The capacity (or ampacity) of the alternator goes up as the RPM climbs. However, since the resistance stays the same until the voltag regulator kicks in, the voltage rises with the current,and then the regulator starts reducing the resistance to maintian the maximum allowed voltage in the system
this may clear up how the system works for some, confuse it for others. It is unusual to think of the system as current based, but it is. The rest of the system defines the voltage.
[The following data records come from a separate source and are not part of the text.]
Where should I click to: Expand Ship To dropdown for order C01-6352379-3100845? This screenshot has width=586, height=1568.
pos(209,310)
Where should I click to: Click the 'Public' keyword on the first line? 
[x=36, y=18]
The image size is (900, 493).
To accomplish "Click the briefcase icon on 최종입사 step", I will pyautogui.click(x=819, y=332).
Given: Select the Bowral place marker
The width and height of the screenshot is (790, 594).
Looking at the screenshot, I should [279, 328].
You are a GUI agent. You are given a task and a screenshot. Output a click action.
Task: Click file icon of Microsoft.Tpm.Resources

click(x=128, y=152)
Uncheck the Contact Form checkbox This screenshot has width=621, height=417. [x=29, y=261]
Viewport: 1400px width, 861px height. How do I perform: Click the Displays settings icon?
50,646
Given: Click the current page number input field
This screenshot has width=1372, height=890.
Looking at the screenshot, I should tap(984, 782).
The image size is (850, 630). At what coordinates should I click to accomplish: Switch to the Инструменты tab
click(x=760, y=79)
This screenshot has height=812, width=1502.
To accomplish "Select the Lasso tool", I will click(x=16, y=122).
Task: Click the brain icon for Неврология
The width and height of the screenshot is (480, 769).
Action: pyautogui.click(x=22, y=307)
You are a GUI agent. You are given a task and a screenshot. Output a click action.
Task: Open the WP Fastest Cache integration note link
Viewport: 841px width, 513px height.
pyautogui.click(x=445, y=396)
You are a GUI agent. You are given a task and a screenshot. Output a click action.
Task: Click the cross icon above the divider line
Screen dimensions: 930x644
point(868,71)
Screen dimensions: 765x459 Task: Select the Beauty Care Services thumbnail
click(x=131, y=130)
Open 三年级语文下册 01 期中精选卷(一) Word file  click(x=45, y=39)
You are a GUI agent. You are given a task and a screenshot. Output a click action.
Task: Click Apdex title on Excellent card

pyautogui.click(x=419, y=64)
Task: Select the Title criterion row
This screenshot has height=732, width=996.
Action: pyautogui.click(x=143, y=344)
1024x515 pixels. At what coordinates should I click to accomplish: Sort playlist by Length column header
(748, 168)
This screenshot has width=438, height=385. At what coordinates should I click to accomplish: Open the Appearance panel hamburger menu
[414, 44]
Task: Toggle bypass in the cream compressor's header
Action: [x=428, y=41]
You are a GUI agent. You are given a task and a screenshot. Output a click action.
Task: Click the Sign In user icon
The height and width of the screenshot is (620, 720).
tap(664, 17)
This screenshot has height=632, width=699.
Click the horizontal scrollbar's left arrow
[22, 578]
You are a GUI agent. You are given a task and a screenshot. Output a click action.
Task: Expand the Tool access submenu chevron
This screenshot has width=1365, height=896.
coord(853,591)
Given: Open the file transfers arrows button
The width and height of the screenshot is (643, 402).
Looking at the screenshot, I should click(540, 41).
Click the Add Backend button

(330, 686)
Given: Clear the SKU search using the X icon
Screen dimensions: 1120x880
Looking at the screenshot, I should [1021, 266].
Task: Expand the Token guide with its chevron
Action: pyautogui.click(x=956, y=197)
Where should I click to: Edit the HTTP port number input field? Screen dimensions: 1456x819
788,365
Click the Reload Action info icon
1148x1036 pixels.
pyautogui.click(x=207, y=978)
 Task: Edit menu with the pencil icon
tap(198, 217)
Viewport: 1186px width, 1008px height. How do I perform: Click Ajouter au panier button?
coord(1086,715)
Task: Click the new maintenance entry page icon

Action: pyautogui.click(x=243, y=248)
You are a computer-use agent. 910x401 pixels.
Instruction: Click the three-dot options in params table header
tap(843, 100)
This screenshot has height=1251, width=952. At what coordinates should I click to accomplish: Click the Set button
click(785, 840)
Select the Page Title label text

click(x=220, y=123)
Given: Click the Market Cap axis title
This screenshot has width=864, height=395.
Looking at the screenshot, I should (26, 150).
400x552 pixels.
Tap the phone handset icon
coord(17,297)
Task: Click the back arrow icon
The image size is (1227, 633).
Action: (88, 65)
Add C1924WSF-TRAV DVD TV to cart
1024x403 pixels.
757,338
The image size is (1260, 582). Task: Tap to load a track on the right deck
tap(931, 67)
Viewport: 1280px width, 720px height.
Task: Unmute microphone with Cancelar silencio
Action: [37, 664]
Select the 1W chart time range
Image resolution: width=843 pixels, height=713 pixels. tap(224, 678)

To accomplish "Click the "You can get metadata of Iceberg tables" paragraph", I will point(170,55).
Remember though, there are losses. The magnets get weaker over time, the internal resistance of the alternator coils can change, other items can cause the current you want to go somewhere besides the lights, coils and battery.
This outline for a permanent magnet alternator does not apply directly to field excited alternators. While they output current alos, their output is not tied to the RPM like a PM alternator is. That's for a different post and a little more complicated.